We work hard. We secure the bag. And we find the energy to lend our physical and emotional support to the ones that we love, and rarely expect anything in return. This superwoman complex that shows up in so many different facets of our life can be crippling and debilitating, especially if we are seeking to establish a sense of generational wealth.
Sometimes we have to realize, we can't do it all by ourselves.
Balance is most important, and you don't have to do everything. If you are in a long-term relationship with a partner that you feel too prideful to call when you need support, then why exactly is he your partner? As women we have to start checking ourselves when it comes to the expectations we have for the ones we love when we consider what we have to offer.

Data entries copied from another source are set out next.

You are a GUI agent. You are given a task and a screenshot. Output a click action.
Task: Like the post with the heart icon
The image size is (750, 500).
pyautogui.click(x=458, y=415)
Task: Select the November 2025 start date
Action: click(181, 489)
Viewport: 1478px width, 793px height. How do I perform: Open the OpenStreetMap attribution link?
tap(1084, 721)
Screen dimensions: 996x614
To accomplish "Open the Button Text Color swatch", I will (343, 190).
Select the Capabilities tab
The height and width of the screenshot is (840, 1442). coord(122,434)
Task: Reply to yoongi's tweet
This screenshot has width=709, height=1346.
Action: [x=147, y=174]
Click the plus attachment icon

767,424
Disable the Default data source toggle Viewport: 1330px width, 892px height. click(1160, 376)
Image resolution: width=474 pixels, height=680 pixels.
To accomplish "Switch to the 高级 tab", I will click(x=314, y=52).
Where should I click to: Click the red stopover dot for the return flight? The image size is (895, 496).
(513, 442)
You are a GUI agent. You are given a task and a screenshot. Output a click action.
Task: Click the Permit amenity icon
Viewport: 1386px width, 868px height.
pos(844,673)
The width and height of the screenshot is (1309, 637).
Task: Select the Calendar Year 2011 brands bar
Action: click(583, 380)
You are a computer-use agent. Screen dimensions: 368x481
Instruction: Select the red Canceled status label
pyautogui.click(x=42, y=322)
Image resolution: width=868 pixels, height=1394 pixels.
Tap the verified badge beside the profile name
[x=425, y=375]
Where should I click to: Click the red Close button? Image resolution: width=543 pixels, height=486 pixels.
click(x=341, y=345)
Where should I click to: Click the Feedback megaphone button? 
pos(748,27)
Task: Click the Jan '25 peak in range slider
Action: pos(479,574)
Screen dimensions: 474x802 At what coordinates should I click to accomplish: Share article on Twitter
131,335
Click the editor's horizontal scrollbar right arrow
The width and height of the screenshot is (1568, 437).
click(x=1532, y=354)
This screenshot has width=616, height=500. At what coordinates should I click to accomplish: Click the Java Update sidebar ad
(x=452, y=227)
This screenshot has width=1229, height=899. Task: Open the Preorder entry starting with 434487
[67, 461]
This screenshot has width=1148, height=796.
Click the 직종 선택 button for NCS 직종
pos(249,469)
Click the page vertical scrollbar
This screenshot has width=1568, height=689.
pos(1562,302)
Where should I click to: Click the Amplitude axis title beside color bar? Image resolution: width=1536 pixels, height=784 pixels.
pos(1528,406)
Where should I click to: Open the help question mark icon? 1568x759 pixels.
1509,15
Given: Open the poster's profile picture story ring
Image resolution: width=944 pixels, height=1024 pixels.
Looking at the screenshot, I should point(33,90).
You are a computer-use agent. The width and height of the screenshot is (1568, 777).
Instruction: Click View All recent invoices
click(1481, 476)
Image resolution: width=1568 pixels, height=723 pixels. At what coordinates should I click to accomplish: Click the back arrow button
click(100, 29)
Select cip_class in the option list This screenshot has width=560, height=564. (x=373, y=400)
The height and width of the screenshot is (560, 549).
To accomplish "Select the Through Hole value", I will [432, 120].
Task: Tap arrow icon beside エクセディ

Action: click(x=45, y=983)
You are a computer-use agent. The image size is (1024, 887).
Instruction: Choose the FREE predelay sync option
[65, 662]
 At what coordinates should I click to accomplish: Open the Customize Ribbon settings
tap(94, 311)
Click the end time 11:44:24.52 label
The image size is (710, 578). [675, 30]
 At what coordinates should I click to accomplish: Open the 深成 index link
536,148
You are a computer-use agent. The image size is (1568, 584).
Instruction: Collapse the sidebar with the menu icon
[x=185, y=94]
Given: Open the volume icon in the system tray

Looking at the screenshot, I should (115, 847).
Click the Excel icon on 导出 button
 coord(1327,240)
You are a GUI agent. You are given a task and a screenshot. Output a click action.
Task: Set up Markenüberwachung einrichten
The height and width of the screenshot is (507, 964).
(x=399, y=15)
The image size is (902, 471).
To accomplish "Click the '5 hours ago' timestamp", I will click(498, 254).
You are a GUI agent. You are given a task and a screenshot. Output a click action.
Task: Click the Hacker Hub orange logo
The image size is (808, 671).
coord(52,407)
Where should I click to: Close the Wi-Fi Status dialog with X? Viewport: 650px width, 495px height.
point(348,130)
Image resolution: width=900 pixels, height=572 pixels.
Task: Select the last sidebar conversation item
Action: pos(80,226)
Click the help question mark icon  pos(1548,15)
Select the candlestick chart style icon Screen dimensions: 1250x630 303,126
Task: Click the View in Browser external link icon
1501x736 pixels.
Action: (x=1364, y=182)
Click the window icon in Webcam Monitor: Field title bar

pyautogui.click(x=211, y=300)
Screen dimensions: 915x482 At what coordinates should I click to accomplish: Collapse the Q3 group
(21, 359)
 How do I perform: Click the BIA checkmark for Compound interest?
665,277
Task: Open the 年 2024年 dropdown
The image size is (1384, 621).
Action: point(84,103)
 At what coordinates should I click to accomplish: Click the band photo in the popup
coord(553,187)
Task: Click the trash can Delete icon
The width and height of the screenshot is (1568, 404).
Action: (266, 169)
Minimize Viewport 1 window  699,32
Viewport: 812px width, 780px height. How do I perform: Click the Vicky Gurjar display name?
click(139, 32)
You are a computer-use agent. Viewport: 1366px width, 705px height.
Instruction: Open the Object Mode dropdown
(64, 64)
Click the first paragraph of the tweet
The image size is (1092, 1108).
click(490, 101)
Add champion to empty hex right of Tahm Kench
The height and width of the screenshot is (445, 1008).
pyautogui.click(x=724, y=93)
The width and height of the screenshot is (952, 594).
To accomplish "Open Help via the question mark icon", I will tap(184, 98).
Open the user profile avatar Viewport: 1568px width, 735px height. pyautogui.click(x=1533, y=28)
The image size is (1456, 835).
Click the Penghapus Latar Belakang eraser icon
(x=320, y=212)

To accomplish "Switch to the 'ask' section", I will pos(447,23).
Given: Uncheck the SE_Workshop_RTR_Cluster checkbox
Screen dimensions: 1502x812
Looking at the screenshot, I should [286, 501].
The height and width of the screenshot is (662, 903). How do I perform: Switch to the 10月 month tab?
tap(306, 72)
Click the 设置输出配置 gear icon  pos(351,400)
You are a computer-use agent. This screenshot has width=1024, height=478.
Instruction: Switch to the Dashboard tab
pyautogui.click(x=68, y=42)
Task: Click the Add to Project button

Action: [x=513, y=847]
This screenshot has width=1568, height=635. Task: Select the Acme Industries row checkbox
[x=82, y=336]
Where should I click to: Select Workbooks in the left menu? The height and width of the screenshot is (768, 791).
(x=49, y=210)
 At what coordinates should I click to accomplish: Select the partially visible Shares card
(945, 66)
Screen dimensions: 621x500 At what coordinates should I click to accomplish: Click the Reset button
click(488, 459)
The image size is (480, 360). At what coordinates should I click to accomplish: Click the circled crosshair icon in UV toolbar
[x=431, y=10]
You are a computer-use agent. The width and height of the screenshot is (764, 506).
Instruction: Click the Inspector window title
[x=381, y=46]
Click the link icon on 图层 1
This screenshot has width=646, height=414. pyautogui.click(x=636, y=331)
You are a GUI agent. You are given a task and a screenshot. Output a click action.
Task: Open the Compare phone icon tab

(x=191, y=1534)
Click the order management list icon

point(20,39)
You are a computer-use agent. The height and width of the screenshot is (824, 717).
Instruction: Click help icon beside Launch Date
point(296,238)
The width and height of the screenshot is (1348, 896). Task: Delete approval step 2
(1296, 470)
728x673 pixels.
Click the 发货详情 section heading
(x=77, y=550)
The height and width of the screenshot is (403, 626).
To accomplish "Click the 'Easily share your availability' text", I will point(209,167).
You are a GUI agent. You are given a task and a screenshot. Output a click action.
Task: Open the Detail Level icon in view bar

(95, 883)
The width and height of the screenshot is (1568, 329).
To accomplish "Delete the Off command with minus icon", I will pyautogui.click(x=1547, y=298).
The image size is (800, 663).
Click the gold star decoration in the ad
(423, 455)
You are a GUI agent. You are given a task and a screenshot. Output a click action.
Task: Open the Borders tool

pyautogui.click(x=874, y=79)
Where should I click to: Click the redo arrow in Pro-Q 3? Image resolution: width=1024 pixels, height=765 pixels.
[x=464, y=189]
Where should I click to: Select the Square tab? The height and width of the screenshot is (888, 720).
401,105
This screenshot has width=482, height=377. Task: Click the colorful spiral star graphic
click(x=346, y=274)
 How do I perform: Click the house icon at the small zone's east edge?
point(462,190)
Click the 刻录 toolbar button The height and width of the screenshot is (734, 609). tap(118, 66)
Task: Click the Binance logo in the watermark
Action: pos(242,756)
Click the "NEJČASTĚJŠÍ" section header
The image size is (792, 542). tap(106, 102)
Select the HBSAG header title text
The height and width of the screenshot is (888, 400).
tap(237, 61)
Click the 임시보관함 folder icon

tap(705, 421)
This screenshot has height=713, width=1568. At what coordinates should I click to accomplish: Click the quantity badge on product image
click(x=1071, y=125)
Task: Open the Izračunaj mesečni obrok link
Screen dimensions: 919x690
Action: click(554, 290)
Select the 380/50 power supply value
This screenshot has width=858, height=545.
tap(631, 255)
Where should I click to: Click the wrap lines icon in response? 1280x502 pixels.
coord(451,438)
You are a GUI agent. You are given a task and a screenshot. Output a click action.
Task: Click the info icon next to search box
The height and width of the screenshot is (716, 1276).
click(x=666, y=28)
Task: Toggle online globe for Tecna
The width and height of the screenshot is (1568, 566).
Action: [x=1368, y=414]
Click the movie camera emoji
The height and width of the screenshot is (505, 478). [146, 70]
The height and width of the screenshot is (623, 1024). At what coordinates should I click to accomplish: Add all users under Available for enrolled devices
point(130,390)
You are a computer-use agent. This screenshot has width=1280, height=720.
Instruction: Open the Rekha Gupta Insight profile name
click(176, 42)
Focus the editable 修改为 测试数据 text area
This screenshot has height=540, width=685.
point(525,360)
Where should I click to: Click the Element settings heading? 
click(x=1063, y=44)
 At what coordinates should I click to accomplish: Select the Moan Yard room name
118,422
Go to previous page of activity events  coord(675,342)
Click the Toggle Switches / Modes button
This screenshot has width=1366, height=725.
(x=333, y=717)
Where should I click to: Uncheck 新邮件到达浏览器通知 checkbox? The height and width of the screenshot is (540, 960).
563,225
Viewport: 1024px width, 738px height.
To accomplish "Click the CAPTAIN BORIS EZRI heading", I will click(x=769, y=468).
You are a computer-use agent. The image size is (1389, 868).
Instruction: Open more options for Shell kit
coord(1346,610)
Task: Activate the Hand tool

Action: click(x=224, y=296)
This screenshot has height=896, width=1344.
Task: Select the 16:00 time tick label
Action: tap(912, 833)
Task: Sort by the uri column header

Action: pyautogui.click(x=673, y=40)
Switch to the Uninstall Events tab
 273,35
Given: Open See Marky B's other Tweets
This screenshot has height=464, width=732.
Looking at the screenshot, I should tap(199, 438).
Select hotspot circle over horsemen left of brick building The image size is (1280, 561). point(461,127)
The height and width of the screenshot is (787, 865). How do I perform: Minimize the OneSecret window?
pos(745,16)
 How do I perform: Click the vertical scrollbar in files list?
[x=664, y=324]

The pride that Adrienne Bailon describes is the feeling of vulnerability that we as women are all faced with. Never wanting to succumb to asking a man for anything, because when and if he declines, we feel powerless and weak for even seeking his help in the first place because we should have been able to do it on our own, damn it.
If you stay in your bag, you'll never do without.
But if you know when to ask for support, you can establish a financial support system where your children won't have to ask either. We have to stop running ourselves dry because of our pride and the theory that we have to do it all by ourselves, all the damn time.
What do you think? Should your man have your back financially?